TASK DESCRIPTION ▸ Can you rewrite the records from the line containing "The height and width of the screenshot is (574, 1107)." through the end of the records, inclusive, swapping "checkbox" for "check box" and leaving everything else unchanged?

A run of records:
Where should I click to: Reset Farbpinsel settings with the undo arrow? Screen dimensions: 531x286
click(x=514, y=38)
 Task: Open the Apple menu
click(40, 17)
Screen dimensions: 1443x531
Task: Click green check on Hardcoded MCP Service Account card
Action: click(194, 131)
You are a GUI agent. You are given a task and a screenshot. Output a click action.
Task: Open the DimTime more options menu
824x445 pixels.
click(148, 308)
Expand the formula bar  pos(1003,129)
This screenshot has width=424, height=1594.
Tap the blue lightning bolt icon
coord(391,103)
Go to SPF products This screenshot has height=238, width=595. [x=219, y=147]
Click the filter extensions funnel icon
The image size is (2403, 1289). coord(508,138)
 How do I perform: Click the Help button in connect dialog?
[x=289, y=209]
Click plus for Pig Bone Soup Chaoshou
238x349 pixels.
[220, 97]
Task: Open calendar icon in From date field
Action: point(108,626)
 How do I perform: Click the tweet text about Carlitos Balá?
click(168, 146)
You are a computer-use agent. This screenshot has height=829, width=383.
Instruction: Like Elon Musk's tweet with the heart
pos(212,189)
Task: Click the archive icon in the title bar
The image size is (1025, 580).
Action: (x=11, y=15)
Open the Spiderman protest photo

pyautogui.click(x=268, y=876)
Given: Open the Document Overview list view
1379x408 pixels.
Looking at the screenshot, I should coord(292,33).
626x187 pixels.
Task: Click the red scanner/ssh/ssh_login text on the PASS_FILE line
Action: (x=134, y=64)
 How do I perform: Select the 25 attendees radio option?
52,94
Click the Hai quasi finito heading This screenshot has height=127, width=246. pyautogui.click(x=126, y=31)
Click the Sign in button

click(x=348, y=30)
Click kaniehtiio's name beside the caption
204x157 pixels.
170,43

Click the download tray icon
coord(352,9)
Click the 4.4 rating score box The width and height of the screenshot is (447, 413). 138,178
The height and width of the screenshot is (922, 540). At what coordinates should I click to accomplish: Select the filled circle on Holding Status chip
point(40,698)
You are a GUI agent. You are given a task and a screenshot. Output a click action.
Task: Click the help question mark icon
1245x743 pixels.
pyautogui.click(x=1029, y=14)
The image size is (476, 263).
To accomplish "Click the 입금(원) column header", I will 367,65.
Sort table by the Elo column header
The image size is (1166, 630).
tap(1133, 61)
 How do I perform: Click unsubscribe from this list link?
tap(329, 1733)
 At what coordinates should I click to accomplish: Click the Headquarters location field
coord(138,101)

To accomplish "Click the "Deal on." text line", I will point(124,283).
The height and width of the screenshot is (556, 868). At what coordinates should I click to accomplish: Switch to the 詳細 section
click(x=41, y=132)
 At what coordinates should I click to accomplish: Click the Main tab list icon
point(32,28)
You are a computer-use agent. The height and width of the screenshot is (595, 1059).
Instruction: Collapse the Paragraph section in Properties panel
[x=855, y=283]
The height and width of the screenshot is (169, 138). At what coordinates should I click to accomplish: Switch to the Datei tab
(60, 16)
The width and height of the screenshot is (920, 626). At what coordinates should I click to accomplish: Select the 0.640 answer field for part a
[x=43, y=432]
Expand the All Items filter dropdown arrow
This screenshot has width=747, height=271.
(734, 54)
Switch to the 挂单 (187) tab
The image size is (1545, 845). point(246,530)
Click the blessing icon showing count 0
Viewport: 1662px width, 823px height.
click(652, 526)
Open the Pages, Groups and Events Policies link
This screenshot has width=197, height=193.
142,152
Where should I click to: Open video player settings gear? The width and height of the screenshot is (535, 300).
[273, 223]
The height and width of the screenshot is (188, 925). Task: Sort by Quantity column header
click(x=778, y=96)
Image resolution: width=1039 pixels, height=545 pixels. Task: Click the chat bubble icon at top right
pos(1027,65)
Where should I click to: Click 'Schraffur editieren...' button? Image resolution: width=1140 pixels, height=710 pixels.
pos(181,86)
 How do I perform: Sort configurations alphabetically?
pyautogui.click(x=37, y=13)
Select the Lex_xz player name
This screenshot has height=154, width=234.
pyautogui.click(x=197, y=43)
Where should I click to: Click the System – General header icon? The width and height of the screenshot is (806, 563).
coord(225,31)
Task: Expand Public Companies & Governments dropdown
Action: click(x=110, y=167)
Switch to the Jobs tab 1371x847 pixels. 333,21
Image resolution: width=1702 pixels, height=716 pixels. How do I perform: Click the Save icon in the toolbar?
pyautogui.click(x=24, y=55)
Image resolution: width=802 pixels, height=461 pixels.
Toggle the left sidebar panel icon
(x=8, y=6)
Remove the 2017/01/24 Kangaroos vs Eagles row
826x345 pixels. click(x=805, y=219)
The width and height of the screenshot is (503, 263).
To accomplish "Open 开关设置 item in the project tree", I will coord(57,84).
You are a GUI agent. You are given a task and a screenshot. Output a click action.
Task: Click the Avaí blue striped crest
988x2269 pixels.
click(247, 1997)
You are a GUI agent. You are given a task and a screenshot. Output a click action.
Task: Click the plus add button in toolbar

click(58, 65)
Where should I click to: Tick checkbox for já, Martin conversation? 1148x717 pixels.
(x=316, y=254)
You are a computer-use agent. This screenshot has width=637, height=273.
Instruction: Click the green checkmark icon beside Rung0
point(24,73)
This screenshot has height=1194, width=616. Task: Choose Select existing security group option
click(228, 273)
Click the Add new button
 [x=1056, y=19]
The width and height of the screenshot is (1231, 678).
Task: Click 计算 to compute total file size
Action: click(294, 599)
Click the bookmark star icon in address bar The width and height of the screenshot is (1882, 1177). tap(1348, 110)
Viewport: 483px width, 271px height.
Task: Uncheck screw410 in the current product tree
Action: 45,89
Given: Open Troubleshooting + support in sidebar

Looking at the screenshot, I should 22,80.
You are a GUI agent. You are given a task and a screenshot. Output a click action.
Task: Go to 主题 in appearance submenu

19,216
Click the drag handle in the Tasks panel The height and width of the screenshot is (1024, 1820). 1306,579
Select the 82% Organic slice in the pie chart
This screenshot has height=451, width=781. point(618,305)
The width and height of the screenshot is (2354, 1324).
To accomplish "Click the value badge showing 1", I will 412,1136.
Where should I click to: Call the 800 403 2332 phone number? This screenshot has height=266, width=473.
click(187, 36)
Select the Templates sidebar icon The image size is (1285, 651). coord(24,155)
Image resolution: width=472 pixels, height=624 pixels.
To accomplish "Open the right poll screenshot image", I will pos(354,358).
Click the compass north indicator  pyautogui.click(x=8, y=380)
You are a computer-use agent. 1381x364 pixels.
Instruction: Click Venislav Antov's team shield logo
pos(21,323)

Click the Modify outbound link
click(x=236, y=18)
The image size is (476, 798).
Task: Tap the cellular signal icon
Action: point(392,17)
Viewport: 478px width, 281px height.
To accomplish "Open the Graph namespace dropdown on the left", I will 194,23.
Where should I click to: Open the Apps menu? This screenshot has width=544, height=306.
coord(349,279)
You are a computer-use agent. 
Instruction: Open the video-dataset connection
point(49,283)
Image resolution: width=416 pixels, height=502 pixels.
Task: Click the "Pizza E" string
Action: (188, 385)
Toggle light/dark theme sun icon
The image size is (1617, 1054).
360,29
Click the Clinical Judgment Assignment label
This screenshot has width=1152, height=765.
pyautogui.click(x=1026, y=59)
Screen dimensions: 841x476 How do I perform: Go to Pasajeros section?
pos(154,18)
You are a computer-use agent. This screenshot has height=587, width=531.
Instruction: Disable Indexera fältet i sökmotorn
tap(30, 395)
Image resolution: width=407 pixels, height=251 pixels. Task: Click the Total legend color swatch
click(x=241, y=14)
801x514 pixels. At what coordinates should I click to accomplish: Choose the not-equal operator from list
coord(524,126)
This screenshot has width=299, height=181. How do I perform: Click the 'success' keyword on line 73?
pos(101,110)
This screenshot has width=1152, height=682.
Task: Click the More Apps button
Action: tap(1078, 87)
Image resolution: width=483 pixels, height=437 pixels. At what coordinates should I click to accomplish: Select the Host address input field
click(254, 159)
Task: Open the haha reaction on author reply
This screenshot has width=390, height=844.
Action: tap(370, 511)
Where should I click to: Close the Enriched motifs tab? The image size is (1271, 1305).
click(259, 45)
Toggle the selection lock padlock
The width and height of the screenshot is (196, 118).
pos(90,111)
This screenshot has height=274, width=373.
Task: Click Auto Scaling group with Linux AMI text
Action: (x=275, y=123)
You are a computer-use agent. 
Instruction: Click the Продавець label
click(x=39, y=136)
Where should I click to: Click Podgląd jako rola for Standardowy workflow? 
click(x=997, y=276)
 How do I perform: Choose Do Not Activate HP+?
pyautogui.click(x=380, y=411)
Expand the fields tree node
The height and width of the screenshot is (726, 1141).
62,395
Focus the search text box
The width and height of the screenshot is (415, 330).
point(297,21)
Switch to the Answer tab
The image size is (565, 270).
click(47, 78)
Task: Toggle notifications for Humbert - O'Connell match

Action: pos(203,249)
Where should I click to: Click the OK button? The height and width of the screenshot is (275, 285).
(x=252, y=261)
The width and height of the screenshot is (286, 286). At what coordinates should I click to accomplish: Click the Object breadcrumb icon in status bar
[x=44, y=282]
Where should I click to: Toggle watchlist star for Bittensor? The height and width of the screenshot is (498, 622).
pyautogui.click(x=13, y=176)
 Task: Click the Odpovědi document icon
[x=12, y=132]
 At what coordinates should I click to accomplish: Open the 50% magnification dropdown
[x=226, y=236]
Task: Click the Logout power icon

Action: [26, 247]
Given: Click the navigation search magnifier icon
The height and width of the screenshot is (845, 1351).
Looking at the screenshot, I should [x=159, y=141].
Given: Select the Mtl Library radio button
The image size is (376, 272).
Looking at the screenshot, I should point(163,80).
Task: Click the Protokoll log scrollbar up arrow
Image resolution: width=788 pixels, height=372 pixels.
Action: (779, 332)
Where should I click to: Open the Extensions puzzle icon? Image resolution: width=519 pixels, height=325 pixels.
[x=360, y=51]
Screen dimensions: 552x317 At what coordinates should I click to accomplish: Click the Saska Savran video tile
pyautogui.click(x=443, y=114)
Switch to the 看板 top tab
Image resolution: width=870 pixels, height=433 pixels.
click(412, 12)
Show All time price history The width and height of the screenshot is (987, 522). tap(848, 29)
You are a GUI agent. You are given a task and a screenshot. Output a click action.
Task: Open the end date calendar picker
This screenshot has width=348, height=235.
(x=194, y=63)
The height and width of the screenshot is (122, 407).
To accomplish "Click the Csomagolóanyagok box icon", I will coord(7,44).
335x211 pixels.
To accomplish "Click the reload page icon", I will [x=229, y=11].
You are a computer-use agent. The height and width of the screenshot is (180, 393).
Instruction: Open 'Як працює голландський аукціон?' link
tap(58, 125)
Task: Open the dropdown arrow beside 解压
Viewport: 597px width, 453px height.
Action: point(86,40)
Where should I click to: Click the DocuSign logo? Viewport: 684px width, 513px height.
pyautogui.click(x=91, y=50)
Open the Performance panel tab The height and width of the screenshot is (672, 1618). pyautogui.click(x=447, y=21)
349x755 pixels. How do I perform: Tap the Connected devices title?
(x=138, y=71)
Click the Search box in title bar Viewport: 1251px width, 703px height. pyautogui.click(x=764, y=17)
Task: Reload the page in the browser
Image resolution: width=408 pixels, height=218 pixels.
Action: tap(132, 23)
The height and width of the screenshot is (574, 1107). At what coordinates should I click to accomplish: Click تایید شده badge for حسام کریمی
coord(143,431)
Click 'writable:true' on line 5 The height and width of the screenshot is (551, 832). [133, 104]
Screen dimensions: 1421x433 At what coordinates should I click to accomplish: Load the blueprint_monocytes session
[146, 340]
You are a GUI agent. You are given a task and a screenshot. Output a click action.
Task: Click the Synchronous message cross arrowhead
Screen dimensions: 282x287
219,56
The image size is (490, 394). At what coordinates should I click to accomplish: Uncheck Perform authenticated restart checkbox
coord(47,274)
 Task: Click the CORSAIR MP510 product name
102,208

COMPLETE OUTPUT ▸
The height and width of the screenshot is (574, 1107). At what coordinates should I click to accomplish: Click تایید شده badge for حسام کریمی
coord(143,431)
Click 'writable:true' on line 5 The height and width of the screenshot is (551, 832). [133, 104]
Screen dimensions: 1421x433 At what coordinates should I click to accomplish: Load the blueprint_monocytes session
[146, 340]
You are a GUI agent. You are given a task and a screenshot. Output a click action.
Task: Click the Synchronous message cross arrowhead
Screen dimensions: 282x287
219,56
The image size is (490, 394). At what coordinates should I click to accomplish: Uncheck Perform authenticated restart check box
coord(47,274)
 Task: Click the CORSAIR MP510 product name
102,208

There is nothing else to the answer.